Date: January 22nd - 24th 2008
Report and pictures by Ad Jonker.
This year I was able to travel to London for a visit to the ATEI (Amusement Trade Exhibition International) once again.
Hoping to meet the editor of Pinball News, I learned Martin was unable to attend due to a training course he had to go to. So here a report of what I did find.
On entering Earl's Court, it was new to me to find that we had to go upstairs to a floor usually only for the Casino part of the show. From there you have a good view overlooking the ground floor.
Part of the ATEI, however, was back downstairs. The Electrocoin stand - where you will find the Stern pintables - was downstairs and you could stand almost above the three tables for a view from the top.
So what was there to find concerning pinball? For a number of years, you will find the only real tables at Electrocoin, the UK importer for Stern. Those were the days where you would also find the Williams tables and often a number of companies selling second-hand tables.
There were three Stern tables at the Electrocoin stand - one Spider-Man (standard version) and two Wheel Of Fortunes.
I played three games on the latter for the first time and the first impression was good. I've been playing pinball since 1970 and have grown up with the old tables on which the use of good old body English was much needed to keep the ball in play longer. On Wheel-of-fortune this may be of help with the different arrangement of the flippers and the parts beneath them, which you can all read in the extensive reports on this website.

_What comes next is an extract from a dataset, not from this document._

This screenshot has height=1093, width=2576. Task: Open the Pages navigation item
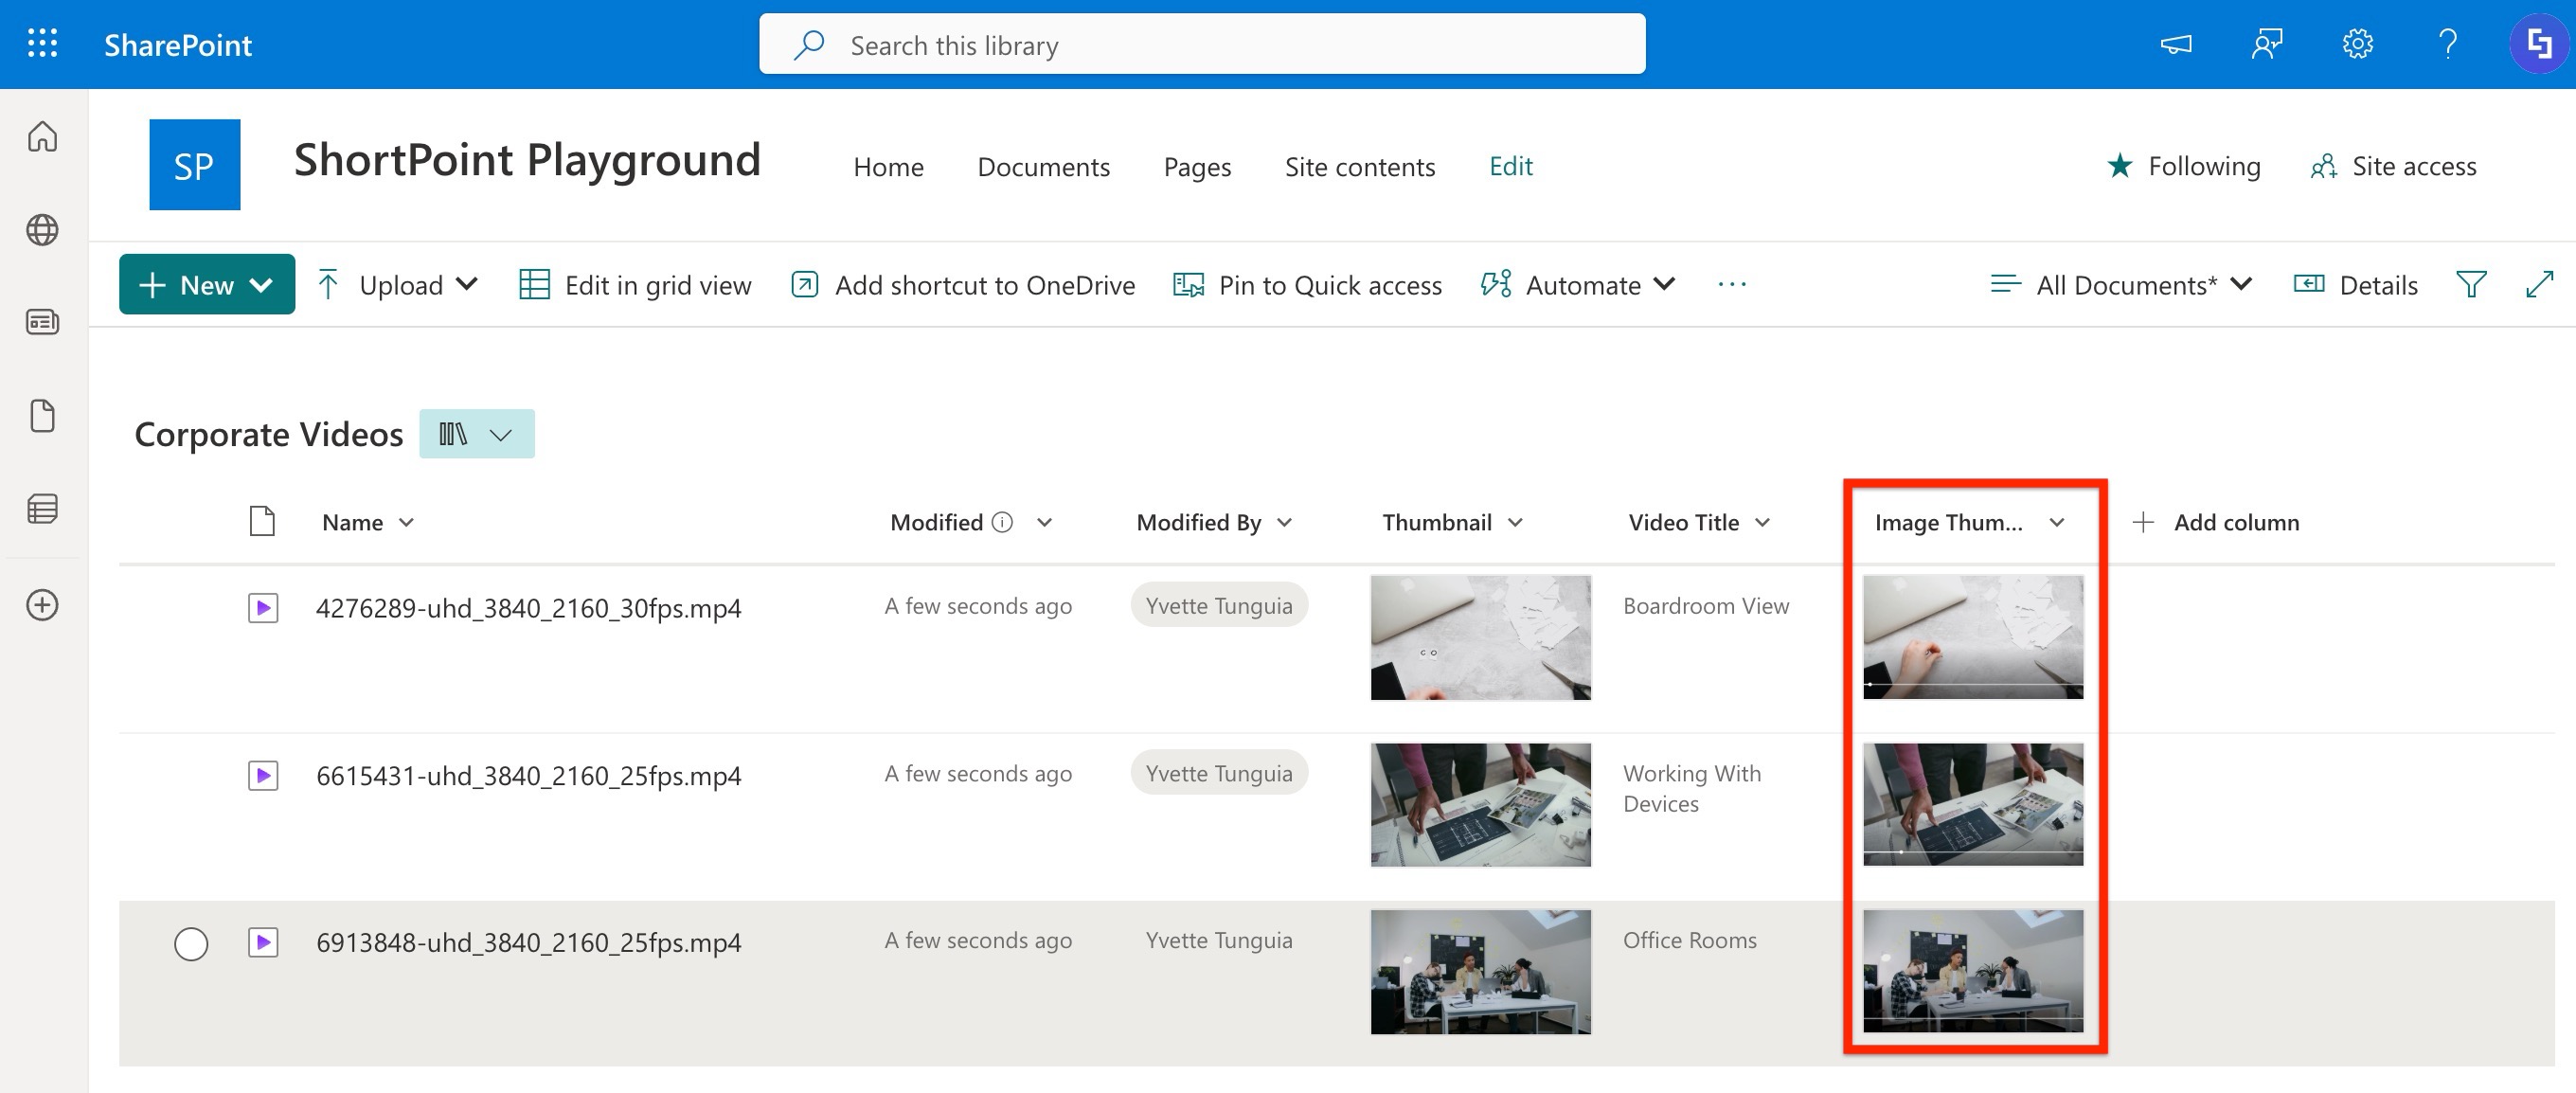pos(1196,166)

For the remainder, there were some pinball related games which you might have seen before where you can win a small prize and which were mostly for kids.
Global VR had their UltraPin at the ATEI.
I know it isn't the real thing, but I think I would prefer to visit a pub where you would find an UltraPin to play, rather than nothing at all.
TAB from Austria had two Virtual Pinball games on which actually you can play eight different games of which three are pinball.
The latest software version V3.60 was installed and since it's introduction the ‘feel' compared to real pins has improved a lot.
New to me was a pintable at Sega. Sega you might wonder? Well, okay, it is not what Sega used to make (via Gary Stern) but a combination of air hockey and pinball named PinAir using the playfield structure of a head-to-head table.
You couldn't play it but the eight inch flippers operate in the same way as a usual pair of flippers, and are not purely mechanical. The large size of the PinAir will make it unsuitable for the local pub I guess.
Novelty Toy & Capsule Company had Beach Blast.
It's a large cabinet with a number of prizes to be won. You do that by playing an old style bagatelle, shooting a number of balls with skill and try to land them in the holes awarding different points. For different totals of points one can choose a prize which is automatically awarded.
So, is it worth the trip?
It is a combined show (ATEI and International Casino Exhibition). Earl's Court is a huge venue so you can spend the day just trying to see all stands. For the sake of pinball it is just the Stern games at Electrocoin, no other table to be found. Entrance is free but you have to register. If you don't have a company or you are not working in the industry you still can get in.
For the remainder, a trip to London is costly. I have a sister living an hour away where I can stay and I am able to combine both visits.
For the industry this show seems important. It was very busy again and you will see people not only from Europe but just as many from Asian countries.
So, if you are interested in all kinds of coin operated games, make a visit next year. If it's only pinball, you have to spent a lot of money for a number of free games.